We use a flexible mesh finite volume numerical model (TUFLOW-FV), coupled with an aquatic ecodynamics library (AED2) and surface wave model (SWAN) to simulate hydrodynamic, sediment transport and water quality processes. With a range of water levels and wind conditions we use the model to investigate sediment resuspension and consequent turbidity under different combinations of wind speed and water level.

Since we use a 3D mesh to define the lake area we are able to explore responses to water level and wind speed in different regions of the lake. In Woods Lake the critical areas of interest are littoral zones and vegetation beds and using the 3D mesh these areas can be specifically targeted with fine resolution modelling.

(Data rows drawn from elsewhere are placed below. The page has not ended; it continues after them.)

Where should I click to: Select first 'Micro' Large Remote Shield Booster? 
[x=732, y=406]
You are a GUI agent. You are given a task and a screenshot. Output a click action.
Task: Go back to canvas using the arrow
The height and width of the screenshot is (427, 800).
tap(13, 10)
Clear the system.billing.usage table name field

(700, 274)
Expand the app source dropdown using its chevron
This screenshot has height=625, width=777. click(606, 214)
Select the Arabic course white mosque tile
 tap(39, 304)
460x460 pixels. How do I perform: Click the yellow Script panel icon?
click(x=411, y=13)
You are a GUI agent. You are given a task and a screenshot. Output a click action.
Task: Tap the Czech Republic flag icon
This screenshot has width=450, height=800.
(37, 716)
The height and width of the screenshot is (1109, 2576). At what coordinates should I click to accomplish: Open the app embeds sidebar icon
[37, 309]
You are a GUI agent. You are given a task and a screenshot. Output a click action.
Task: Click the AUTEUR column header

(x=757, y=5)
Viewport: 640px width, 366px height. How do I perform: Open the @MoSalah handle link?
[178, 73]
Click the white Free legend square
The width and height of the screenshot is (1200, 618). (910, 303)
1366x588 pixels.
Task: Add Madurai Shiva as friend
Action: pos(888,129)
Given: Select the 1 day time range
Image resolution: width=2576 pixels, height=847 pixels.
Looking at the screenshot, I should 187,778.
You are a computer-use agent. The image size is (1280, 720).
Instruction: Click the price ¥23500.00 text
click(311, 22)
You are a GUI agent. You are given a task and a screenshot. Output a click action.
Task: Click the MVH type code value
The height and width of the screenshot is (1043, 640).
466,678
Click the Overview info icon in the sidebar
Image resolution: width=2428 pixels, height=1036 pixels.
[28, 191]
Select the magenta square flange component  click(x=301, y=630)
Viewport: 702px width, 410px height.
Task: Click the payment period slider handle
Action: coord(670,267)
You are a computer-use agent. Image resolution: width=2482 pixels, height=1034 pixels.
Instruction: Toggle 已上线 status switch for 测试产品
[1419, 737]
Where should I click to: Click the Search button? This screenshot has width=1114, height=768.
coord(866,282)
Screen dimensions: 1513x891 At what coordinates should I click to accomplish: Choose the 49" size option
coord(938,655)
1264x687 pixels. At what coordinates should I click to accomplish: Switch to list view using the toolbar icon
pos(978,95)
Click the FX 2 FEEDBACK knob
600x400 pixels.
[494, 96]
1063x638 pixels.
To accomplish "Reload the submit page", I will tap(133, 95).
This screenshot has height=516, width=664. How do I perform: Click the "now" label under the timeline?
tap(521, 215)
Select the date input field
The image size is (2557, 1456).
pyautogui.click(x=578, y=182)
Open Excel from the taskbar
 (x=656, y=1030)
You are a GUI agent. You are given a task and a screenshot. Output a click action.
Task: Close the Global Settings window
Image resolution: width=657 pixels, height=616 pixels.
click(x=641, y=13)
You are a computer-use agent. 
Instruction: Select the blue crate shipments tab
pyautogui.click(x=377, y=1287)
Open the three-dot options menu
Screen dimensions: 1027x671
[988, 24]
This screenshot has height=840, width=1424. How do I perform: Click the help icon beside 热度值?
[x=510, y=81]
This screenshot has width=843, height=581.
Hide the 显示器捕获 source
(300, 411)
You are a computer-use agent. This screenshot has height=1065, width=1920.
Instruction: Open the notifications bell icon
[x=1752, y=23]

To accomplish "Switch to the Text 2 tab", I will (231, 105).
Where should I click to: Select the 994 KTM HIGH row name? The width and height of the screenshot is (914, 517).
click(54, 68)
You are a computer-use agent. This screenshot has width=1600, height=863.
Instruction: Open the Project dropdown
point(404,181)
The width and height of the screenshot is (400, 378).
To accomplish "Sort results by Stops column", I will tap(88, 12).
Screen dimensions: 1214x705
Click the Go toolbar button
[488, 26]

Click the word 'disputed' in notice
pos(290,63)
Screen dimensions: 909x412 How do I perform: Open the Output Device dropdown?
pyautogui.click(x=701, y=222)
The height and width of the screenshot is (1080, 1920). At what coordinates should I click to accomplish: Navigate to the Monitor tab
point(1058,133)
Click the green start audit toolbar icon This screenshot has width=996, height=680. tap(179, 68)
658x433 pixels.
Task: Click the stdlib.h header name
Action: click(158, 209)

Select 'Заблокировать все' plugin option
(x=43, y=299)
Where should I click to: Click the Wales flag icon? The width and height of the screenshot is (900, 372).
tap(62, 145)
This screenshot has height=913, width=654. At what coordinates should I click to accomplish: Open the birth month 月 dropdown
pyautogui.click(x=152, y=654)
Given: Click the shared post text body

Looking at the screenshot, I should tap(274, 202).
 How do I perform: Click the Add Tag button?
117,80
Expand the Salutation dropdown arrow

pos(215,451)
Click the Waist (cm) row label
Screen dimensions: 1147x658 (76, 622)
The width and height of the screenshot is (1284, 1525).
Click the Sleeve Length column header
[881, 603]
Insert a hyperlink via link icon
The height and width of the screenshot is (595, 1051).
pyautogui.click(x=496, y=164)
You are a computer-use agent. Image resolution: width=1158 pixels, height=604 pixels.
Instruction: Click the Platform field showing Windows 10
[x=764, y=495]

We simulated vegetation response to water circulation, sediment resuspension, and changing light climates, which allows us to explore the threshold where turbidity has a detrimental effect on ecosystem processes as a function of lake depth.

Outputs from the model are validated against values collected in the field. Overall, the model output provides further evidence about the depth thresholds where lake turbidities become excessive and can be used to refine operational risk bands.